When children were admitted to the Foundling Hospital, they were given a new name. But this name had no connection with the foster family with whom they had spend the first five years of their lives, or anyone with whom they came into contact in the Hospital itself. Instead, they would find themselves forever labelled as ‘foundlings’ – they were issued with a new birth certificate, and until 1953 this identified them as coming from the Foundling Hospital.
Until at least the mid 20th century Foundling pupils were stigmatised because almost all of them were illegitimate. It is difficult now to understand how deeply prejudiced society was against illegitimate children and their mothers.
Judged by society’s values
From at least the 16th century until the end of the 20th century it was seen as shameful for children to be born out of wedlock. This is because marriage was seen as essential to the stability of the family, and therefore to wider society.
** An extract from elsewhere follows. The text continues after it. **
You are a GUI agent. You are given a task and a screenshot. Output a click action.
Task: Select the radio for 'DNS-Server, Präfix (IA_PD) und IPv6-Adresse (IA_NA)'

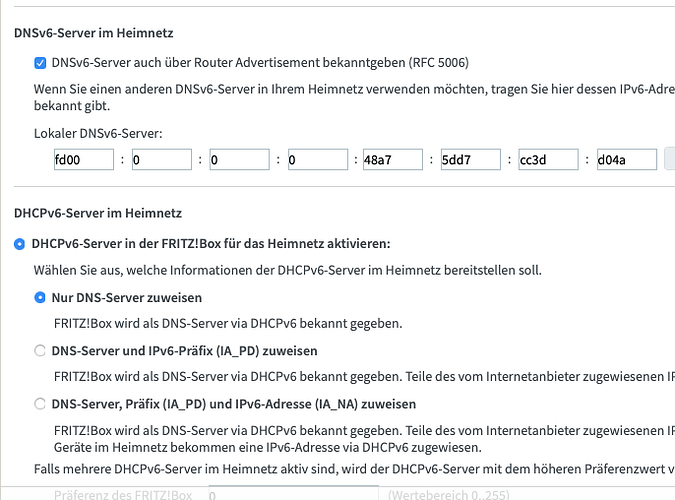coord(40,404)
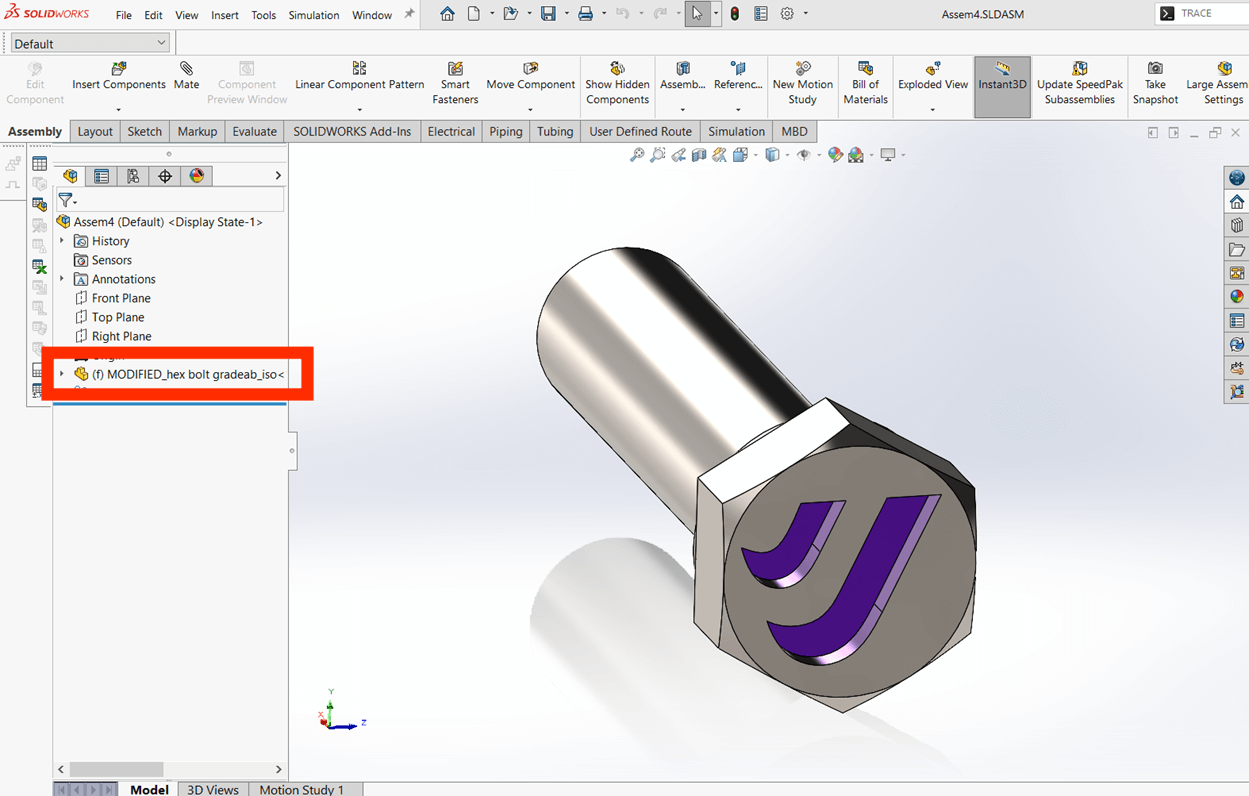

Unmarried mothers and their children were deliberately stigmatised, both by the law and by society. This was an attempt to promote the ‘sanctity of marriage’ and encourage women to obey the rules of society. There were also strong practical reasons, because it was extremely difficult for a single woman to earn enough to support a child, and illegitimate children were at considerable risk of becoming a financial burden on society.
Thomas Coram encountered regular objections to his original campaign for the Foundling Hospital because it was often thought that by offering to support unmarried mothers and their children, he was encouraging what was seen as immoral behaviour by women and girls. Many of the major children’s voluntary societies refused to accept illegitimate children for this reason, and others, such as the Waifs and Strays Society, penalised their mothers by charging them a higher fee. For the same reason, the Foundling Hospital only accepted petitions for admission from women who were, ‘previous to their present misfortune’ of ‘good character, for virtue, sobriety and honesty’, and who had not previously had another illegitimate child.
Stigma in the 19th and 20th century
Until the mid 20th century the Foundling Hospital children were made to feel ashamed of their parents and the circumstances of their birth in an attempt to prevent them from following a similar path.
The label of illegitimacy was bitterly resented. Hannah Brown, a Foundling pupil in the 19th century, wrote an autobiography of her experiences. In it she said:
‘The victimization which has followed the women who have loved not wisely but too well is very well known… Were it not for the men who made these laws, there could never have been an ‘unmarried mother’. She is not a ‘fallen woman’ nor is her child ‘base born’
Ruth Miller, a Foundling pupil in the 20th century, similarly reflected on her experiences:
‘And my anger at being illegitimate grew over time and I did have a very, very angry time before I left Berkhamsted and I became quite aggressive….. the word ‘illegitimate’ is possibly the most searing word in the English language… It argues that you shouldn’t be here, you’re illegal’
Foundling Hospital children may have experienced particularly ruthless stigmatisation, but children in the care of other agencies had similar experiences. Children in Poor Law institutions in the 19th Century, for instance, were taught to be ashamed of their parents (and by extension ashamed of themselves), in a similar attempt to prevent them from following in their footsteps.
Until at least the early 20th century, children in care were told that they should be ‘grateful’ to those who looked after them, that they were ‘inferior’ to other children, and that they did not deserve privileges such as secondary education.
From the beginning of the C19th, the Foundling Hospital was no longer a home for abandoned foundling children as the name would suggest. It was a home for illegitimate children whose mothers were forced to give them up because of the stigma of raising a child born out of wedlock. However, despite frequent discussions by the governors to possibly change the name of the organisation, this did not actually happen until 1954.
As Gillian Pugh reflects in her book ‘London’s Forgotten Children: Thomas Coram and the Foundling Hospital’: “Perhaps the continuing stigma associated with illegitimacy during the Evangelical nineteenth century was more than they felt potential donors could bear. The shame of illegitimacy continued well into the twentieth century, as the accounts of the former pupils have made clear.”
She adds: “It took the governors some time to catch up with public and professional opinion that suggested that children were better off living in families or in small group homes rather than in large institutions.”
However, in 1955 Coram became the first children’s charity to close as a residential home and to place all the children in it’s care either back with their birth mothers, if that was possible, or with foster families.
Coram’s work since then has been informed by research into children’s emotional needs and the significance of early attachments between young children and their carers. This continues today, with supporting the emotional needs of, and building resilience in, children and young people, including those who are care experienced, central to the work of the Coram Group of charities.